Casto a marqué une bonne trentaine de buts en plus de dix saisons en D1. Est-ce un bon ou un mauvais total ? Tout dépend de la façon dont on analyse les choses. A plusieurs périodes, il a été désigné comme tireur de coups francs de son équipe. A côté de cela, il a le plus souvent joué au back gauche, et on a rarement l’occasion d’être dangereux quand on évolue à ce poste. Il a été médian, mais c’était en tout début de carrière. Globalement, et compte tenu de la concurrence à laquelle il a dû faire face, je trouve que ses 32 buts représentent un bon total « .

Le Hainaut, par Jean-Paul Spaute

 » Si Casto n’a jamais franchi les frontières du Hainaut, cela ne m’étonne pas. C’est un casanier, un gars qui adore rester dans son terroir. Je suis sûr et certain qu’il avait assez de talent pour tenter une aventure à l’étranger. Sur un plan purement footballistique, il avait toutes les cartes en mains. Avait-il, par contre, assez de maturité pour s’imposer dans un environnement tout à fait différent ? C’est moins sûr. Il a toujours eu l’esprit d’un gamin. Le nombre de cartes jaunes et rouges qu’il continue à prendre veut dire beaucoup. Je le rencontre évidemment beaucoup moins souvent que quand nous étions tous les deux à Charleroi où je l’ai amené quand j’y étais président et qu’il avait 16 ans, mais j’ai vraiment l’impression que sa personnalité est toujours la même qu’il y a une quinzaine d’années. Il continue à faire sa petite connerie de temps en temps (il rit) mais c’est difficile de le lui reprocher.
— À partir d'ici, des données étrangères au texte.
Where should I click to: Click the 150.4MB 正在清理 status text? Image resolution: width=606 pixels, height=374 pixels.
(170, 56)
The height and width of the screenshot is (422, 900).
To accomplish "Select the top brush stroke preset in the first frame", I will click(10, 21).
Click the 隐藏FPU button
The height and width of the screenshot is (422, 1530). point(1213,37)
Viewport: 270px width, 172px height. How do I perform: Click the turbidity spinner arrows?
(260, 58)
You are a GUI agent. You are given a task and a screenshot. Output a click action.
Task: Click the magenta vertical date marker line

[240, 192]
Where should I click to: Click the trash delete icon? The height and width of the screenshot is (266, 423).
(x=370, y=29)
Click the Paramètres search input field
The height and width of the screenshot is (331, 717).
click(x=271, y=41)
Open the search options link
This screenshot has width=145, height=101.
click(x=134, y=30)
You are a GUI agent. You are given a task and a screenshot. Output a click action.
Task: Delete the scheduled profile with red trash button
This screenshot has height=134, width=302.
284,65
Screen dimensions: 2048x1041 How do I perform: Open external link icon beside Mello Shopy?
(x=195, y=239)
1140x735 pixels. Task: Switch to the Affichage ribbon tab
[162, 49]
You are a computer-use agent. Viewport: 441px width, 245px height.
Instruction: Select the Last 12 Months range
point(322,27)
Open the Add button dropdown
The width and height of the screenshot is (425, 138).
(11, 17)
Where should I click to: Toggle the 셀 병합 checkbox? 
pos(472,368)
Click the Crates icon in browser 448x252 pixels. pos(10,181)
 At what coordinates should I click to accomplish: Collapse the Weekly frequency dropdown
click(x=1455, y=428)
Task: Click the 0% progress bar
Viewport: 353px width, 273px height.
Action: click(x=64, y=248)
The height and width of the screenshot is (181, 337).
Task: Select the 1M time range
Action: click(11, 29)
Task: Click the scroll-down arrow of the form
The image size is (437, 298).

Aurait-il dû tenter de s’expatrier quand il a décidé de quitter le Sporting ? La question ne s’est même pas posée à partir du moment où Mouscron lui a fait une proposition qu’il ne pouvait pas refuser. Je suis mitigé quand j’analyse le parcours qu’il a fait entre-temps. Je pense qu’il aurait pu mieux faire s’il avait été plus souvent été aligné dans l’entrejeu. Quand il jouait avec les jeunes de La Louvière, j’étais sous le charme de sa technique, de ses talents de distributeur et de sa vision du jeu. Ces qualités, il n’a fait que les perfectionner. Mais, en jouant derrière, il ne peut pas les exploiter suffisamment. Ses gestes défensifs manquent parfois de précision. En évoluant un cran plus haut, il aurait davantage mis ses atouts en valeur « .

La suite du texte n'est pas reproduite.